In January, a Wisconsin prosecutor declined to bring criminal charges against Sheskey, and said no charges would be filed against Blake. Crump said at the time that "our work is not done and hope is not lost."
The Kenosha Police Department confirmed to NPR on Friday that Sheskey is still employed but on administrative leave, and declined to comment further.
The 19-page complaint — which does not list an attorney for Sheskey — recounts the events that unfolded on Aug. 23, culminating in Sheskey firing seven shots at point blank range as Blake walked away from him and towards the driver's side of a parked vehicle where two of his young children were sitting.
Six of those rounds entered Blake's body, with at least one severing his spinal cord and "instantly rendering his fully seated body limp upon impact," according to the complaint.
Blake, a father of three who worked as an armed security guard, had been leaving a gathering for his son's eighth birthday following a verbal dispute between two women when Sheskey and other officers were dispatched to the area for what was initially deemed "family trouble." They approached Blake as he was putting one of his sons in the backseat of a Dodge SUV.
Wisconsin Public Radio reports that the officers were trying to arrest Blake for an outstanding sexual assault warrant, and that the state dropped those charges against him in November.
The complaint details how, without announcing any intention of arresting him, Sheskey grabbed Blake by the wrist and began applying physical force to his arm, causing him to tense up. A number of officers then placed him in a headlock, punched and choked him and shocked him three times with a taser. Blake had dropped a folding utility knife on the ground during the scuffle, and picked it up and started walking towards his vehicle as officers followed him with their guns drawn.
As Blake opened the driver's side door, threw the knife onto the floor and started to sit down, the complaint states, Sheskey pulled him backwards by his t-shirt with one hand and fired his semi-automatic pistol with the other.
Blake's lawyers said repeatedly that he made no physical or verbal threats towards any officer and attempted to disengage by walking away from them. They also noted that at the time Sheskey began firing, several women and a toddler were standing in the vicinity, and Blake's two children were sitting just feet away in the backseat.
"Miraculously, no bystanders were hit by gunfire," B'Ivory LaMarr, one of Blake's attorneys, said in a statement. "Although Jacob's children escaped physical injury and avoided being hit by the stray bullet that fired into the SUV, they were forced to witness their father being gunned down only feet away from where they sat."
The complaint also includes several stills from eyewitness video, showing the positions of Blake and Sheskey at the moment each shot was fired. Blake's lawyers said the images prove that "the hail of gunfire fired into the back of Mr.
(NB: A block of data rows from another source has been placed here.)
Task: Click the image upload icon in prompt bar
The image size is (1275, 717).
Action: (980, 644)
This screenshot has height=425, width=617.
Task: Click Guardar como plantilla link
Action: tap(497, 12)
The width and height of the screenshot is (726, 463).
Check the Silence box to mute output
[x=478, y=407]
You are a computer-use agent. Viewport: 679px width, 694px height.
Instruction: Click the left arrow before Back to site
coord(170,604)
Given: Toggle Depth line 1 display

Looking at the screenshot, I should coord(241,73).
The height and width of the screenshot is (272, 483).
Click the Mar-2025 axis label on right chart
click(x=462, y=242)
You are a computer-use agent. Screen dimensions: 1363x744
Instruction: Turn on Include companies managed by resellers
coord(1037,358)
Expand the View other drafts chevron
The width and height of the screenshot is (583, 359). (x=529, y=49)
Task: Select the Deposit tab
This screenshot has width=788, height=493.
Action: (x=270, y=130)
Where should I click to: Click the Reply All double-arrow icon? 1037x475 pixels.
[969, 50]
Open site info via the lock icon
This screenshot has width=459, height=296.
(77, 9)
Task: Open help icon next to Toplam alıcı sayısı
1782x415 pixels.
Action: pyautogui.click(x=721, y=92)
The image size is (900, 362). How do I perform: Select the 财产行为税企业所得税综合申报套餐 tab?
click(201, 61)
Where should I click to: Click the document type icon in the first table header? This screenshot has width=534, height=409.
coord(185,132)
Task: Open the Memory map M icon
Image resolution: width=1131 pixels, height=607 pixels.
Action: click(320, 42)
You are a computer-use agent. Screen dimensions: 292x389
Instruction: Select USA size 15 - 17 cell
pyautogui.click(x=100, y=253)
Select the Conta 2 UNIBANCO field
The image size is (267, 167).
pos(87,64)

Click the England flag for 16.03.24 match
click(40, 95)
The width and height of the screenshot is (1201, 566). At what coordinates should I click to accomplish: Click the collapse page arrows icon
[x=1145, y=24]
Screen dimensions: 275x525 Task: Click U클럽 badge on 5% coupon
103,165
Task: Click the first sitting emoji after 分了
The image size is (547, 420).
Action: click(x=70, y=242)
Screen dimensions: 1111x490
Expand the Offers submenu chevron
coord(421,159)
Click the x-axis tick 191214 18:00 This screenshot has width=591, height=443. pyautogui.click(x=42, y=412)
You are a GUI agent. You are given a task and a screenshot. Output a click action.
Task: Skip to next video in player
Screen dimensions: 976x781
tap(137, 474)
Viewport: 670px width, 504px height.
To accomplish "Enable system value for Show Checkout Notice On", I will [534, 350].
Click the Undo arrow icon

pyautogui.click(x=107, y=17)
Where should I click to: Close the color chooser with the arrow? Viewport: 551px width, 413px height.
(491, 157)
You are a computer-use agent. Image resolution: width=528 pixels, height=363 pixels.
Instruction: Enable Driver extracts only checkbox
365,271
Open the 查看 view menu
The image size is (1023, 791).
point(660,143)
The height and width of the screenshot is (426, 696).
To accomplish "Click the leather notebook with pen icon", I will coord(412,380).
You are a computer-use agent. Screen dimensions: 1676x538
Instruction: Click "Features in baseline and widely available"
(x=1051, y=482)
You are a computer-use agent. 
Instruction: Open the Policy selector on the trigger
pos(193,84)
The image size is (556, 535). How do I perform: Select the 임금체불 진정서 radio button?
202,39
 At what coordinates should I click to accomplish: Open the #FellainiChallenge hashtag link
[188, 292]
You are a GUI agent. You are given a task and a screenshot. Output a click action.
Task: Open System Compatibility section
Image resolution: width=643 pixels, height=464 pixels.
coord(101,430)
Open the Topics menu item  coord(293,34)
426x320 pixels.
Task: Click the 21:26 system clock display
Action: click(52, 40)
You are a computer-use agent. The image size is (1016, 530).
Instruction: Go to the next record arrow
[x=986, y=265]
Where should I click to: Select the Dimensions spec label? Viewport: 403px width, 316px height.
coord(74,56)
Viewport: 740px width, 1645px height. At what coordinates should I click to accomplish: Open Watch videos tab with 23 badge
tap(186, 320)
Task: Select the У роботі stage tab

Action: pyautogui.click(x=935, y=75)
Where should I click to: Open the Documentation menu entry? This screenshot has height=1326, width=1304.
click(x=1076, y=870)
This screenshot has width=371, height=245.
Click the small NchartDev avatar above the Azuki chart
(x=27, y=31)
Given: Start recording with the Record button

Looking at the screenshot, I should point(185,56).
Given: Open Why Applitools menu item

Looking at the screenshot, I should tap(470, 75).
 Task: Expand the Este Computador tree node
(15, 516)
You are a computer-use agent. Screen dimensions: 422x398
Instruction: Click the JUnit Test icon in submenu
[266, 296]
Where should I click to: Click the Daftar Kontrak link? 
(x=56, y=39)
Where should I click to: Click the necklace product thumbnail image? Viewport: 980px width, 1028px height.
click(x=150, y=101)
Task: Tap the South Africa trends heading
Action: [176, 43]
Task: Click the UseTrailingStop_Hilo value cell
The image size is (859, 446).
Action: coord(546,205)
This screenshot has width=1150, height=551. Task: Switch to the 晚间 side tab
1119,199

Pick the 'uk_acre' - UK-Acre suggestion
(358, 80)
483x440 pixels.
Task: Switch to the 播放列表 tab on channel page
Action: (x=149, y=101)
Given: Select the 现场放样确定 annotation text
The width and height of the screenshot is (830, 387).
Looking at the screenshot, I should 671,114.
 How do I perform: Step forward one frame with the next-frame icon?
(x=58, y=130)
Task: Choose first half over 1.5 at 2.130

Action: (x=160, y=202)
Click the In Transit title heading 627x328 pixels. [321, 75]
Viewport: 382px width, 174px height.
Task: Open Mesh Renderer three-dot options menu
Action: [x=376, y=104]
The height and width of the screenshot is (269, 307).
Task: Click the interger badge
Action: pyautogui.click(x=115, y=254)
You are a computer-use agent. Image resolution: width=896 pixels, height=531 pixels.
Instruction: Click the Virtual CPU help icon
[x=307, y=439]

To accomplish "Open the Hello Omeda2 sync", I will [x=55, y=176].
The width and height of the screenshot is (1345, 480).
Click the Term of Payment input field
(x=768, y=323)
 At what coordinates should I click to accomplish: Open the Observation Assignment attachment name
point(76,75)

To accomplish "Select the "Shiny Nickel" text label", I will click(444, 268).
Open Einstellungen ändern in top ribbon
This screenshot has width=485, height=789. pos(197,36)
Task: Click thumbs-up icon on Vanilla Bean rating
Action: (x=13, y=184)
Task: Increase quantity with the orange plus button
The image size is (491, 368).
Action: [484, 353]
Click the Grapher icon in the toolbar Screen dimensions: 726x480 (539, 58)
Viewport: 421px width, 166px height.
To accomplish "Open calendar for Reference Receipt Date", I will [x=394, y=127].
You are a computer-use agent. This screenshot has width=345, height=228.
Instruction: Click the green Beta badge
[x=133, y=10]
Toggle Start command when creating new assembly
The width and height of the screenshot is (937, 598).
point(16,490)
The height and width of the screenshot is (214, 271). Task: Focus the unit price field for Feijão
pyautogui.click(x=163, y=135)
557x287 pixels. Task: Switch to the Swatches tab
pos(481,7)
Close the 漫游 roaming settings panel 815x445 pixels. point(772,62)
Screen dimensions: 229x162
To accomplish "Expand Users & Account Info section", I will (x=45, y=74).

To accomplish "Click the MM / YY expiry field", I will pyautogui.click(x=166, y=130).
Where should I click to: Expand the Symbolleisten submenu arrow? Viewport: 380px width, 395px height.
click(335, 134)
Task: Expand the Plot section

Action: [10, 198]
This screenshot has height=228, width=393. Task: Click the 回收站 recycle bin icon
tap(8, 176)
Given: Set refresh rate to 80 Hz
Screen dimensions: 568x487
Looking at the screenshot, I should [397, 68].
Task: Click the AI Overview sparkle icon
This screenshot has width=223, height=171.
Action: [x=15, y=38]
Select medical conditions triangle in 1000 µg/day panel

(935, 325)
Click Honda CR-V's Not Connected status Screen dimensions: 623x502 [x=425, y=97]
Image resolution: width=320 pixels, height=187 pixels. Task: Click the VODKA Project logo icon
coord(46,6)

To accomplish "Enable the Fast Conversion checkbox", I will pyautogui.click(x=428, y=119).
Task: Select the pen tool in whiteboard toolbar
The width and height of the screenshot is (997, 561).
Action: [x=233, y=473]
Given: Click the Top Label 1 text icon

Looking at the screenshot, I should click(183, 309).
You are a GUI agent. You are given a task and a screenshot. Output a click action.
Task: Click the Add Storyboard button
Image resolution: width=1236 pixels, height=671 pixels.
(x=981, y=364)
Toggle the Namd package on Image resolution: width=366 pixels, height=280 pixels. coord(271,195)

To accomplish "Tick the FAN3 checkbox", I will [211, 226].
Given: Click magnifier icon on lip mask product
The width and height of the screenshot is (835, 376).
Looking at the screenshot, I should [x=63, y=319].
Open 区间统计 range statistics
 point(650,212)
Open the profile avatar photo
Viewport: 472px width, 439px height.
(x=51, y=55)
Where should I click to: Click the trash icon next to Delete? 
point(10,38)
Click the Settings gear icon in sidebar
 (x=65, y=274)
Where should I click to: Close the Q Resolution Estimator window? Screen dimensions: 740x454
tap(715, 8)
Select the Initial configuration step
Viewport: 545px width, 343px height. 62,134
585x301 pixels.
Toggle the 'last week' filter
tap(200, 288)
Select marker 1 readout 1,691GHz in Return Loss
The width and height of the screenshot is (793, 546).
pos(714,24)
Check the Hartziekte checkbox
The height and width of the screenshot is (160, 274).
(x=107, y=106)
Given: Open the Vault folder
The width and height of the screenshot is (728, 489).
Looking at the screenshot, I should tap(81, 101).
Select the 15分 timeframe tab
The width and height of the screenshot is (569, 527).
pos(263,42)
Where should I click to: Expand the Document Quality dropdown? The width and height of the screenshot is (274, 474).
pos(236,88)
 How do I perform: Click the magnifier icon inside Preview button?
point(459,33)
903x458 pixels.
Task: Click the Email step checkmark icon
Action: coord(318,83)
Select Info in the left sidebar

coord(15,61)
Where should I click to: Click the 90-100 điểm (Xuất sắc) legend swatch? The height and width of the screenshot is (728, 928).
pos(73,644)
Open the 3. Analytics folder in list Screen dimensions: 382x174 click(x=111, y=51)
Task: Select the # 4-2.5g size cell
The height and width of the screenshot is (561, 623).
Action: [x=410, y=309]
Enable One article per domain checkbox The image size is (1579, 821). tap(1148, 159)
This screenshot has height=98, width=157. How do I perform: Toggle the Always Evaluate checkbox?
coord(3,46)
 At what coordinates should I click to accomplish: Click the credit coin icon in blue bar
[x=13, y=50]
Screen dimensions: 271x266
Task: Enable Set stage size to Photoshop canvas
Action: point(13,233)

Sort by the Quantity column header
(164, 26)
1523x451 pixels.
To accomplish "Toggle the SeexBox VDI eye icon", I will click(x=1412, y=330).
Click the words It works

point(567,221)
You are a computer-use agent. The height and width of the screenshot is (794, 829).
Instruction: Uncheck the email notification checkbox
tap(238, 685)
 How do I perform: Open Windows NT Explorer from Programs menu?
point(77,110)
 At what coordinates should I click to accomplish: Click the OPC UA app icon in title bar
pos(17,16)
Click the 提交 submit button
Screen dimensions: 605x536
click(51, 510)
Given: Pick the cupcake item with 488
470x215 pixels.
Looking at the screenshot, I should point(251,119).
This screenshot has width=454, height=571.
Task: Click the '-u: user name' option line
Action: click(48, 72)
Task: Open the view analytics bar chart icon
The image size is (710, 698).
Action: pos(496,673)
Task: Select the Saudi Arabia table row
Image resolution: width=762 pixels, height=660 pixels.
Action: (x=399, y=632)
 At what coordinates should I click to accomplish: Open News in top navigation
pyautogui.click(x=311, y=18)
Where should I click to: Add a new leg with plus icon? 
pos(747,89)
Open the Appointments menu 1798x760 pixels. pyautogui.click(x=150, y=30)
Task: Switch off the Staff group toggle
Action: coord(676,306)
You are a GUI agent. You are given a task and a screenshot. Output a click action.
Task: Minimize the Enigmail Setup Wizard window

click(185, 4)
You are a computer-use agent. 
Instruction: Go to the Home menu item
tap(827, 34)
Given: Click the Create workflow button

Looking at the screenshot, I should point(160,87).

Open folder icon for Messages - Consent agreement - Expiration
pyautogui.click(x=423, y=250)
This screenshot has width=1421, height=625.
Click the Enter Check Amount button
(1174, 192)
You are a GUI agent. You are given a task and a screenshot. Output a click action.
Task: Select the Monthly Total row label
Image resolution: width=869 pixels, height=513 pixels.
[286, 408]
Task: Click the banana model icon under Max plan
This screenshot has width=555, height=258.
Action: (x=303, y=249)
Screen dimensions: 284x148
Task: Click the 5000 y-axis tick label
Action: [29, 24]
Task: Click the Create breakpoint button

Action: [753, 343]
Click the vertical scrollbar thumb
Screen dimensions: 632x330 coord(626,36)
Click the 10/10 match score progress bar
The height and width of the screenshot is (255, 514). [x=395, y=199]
Blake in the presence of his children was excessive and unnecessary for which there must be accountability in a court of law."
Another of Blake's attorneys, Patrick Salvi II, called his injuries "permanent and life-changing," adding that he now suffers from an "intractable pain syndrome."
"After various surgical procedures and an agonizing course of physical rehabilitation, Jacob remains unable to return to his job as a security guard and relies on others to assist him with the basic needs of daily living," Salvi said.
Blake has made few public appearances since the shooting. In September, he recorded a video from his hospital bed describing the pain of his recovery and his hopes for the future.
"To all the young cats out there and even the older ones, older than me, there's a lot more life to live out here, man. Your life, and not only just your life, your legs — something that you need to move around and move forward in life — can be taken from you like this," Blake said, snapping his fingers.
Video of the shooting circulated widely and prompted days of protests in Kenosha. It was during this period of unrest that Illinois teenager Kyle Rittenhouse was captured on video shooting three protesters, two of them fatally. Rittenhouse, who has garnered support from conservative Second Amendment advocates, said he acted in self-defense and has pleaded not guilty to all of the charges against him. A judge earlier this month delayed his trial until November.